ここでは戸建てで設置されるコンサバトリーを中心に取り上げながら、マンションにコンサバトリーを取り入れたリノベーション事例についても触れていきます。

こんな方におすすめの記事です
  • コンサバトリーとは何か知りたい方
  • コンサバトリーのメリット・デメリットを知りたい方
  • マンションにコンサバトリーを設けたリノベーション事例を見たい方

CONTENTS

■結論|コンサバトリーは“自然を感じながら暮らせる空間”だが、設計次第で満足度が大きく変わります

コンサバトリーとは、天井や壁をガラスで覆い、自然光をたっぷりと室内に取り込む空間です。室内にいながら庭や外の景色を感じることができ、セカンドリビングやガーデニングスペースとして多様に活用できます。

一方で、「夏は暑くて使えない」「思ったより費用がかかった」といった後悔の声も聞かれます。コンサバトリーで後悔しないためには、断熱・遮熱対策の徹底と用途を明確にした設計計画が重要なポイントになります。

■コンサバトリーの基本知識

コンサバトリーの基本知識

コンサバトリーは現在ではガーデニングのための温室として使われるほか、セカンドダイニングやセカンドリビングなど、住まいの一部として設けられています。コンサバトリーの定義や歴史についてみていきます。

・コンサバトリーとは

コンサバトリー(conservatory)とは、温室やサンルーム、貯蔵庫といった意味を持つ言葉です。もともとコンサバトリーは庭に張り出すように造られた、天井や壁がガラス張りの空間をいい、一部屋分の広さがあります。

ただし、「コンサバトリー=サンルーム」ではありません。サンルームよりも広く、庭に突き出すように設けられたもののみをコンサバトリーと呼ぶこともあります。

昨今ではコンサバトリーは住まいの一部として設けられ、屋外と屋内をつなぐ空間としても位置付けられています。コンサバトリーは温室やサンルーム以外にも、第二のダイニングやリビングのほか、趣味のスペースなどの多目的スペースとしても用いられています。

・コンサバトリーの起源と歴史

コンサバトリーが生まれたのは、18世紀ごろのイギリスとされています。コンサバトリーは、もともとは南国の果物や植物の貯蔵庫として設けられていました。その後、コンサバトリーは、植物を育てるための温室として使われるようになりました。

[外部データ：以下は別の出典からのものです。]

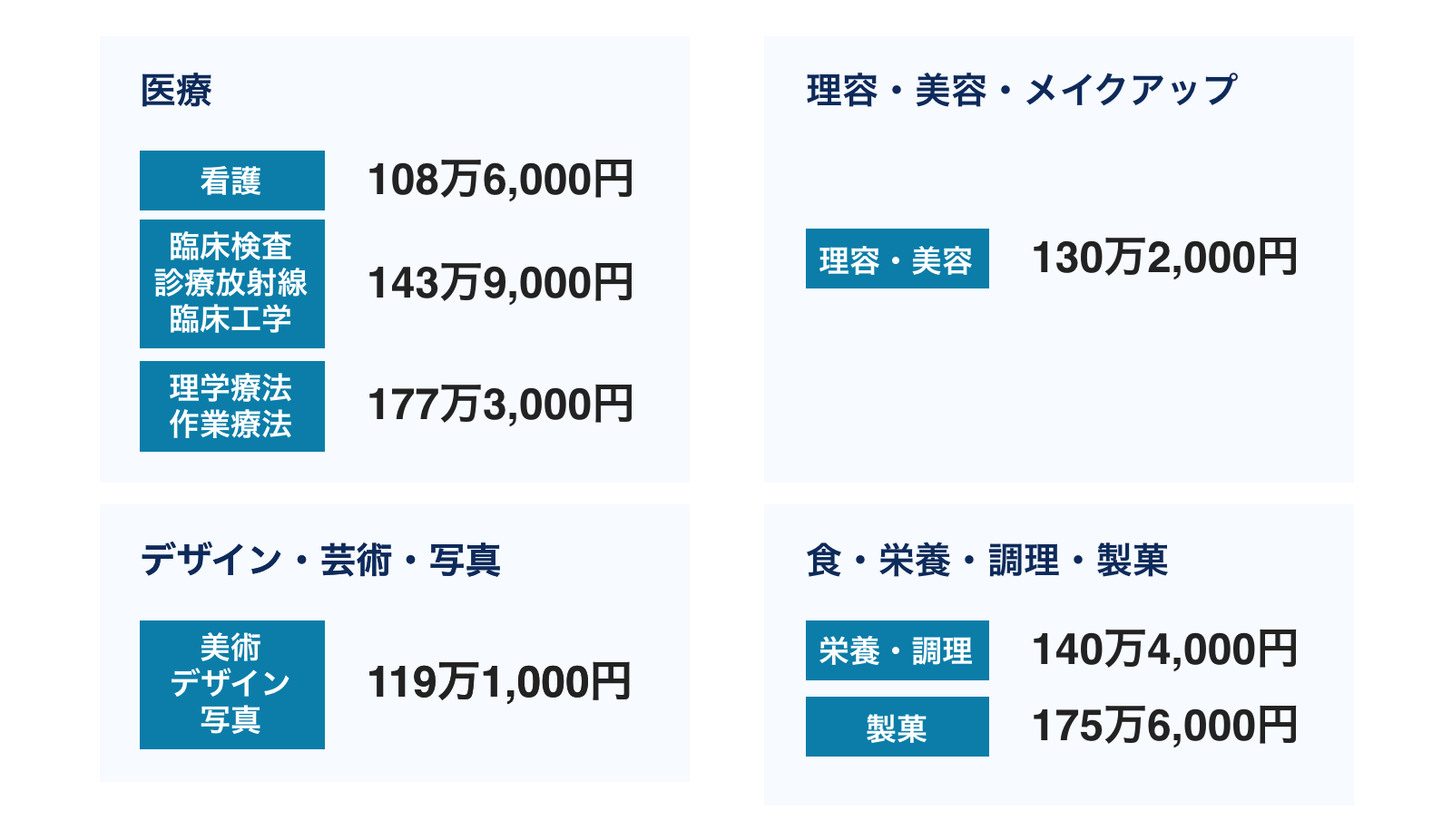Click the 108万6,000円 amount

[x=500, y=180]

さらに建築技術が発達したことにより、コンサバトリーは住まいの一部として発展してきました。現代ではコンサバトリーは庭とリビングをつなぐ住空間として設けられることが多く、快適に過ごせるようにエアコンなどが設置されていることもあります。

また、日本では広義の意味になりますが、マンションのインナーテラスもコンサバトリーのように活用できる空間として、図面集などでコンサバトリーと表記されることが一般的になってきました。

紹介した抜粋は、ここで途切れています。